2013 was the year I started to recognize current music. For a long time, I was obsessed with classic rock and basically anyone who had been inducted into the Rock and Roll Hall of Fame, which was a weird thing to listen to among people my age at the time. It made me feel like an outcast, but because of a camp I went to in Canada as well as the internet, I began to branch out into basically what was on the top of the Billboard charts. DJ Earworm was a big thing for me back then, so it was an exposure to only the biggest hits. It’s not really too much music I listen to now, but songs like “Don’t You Worry Child” and “Mirrors” are still certified to get me in the feels of past youth. Yeesh, what an era. Oh also, being late to discovering Kendrick Lamar in the back of my friend’s mom’s van on WBLK Radio changed how I saw hip hop and pulled me into an obsession I’m still attached to. That would develop more in the following years, but as for 2013, it was a big pop era and the beginning of the end of the industry model of pop still being quality while also completely commercial—or maybe I’m just sounding old.

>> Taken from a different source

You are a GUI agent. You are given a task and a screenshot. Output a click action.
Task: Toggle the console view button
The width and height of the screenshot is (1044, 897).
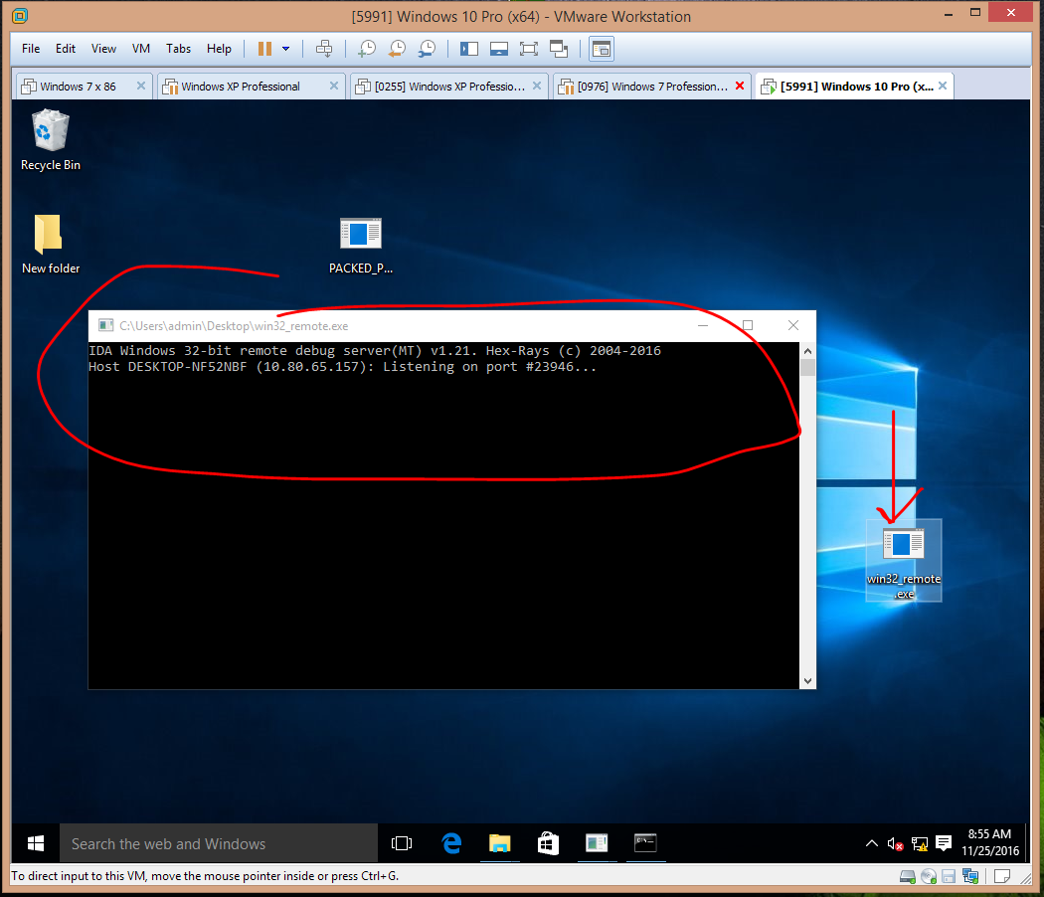pos(601,48)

I hope I’m not still having Black Country, New Road on repeat every day in 10 years. Perhaps my mental health will be better and I can move past that damn band, but only time will tell. Other than that, music that will remind me of this time will probably be the darker, dreary stuff that has come out post-pandemic. The best stuff for me these days is what I can dance to that still has a doom and gloom. I’ve been rediscovering The Replacements recently, so that’ll probably remind of this time. Hope I can go to a swingin’ party soon.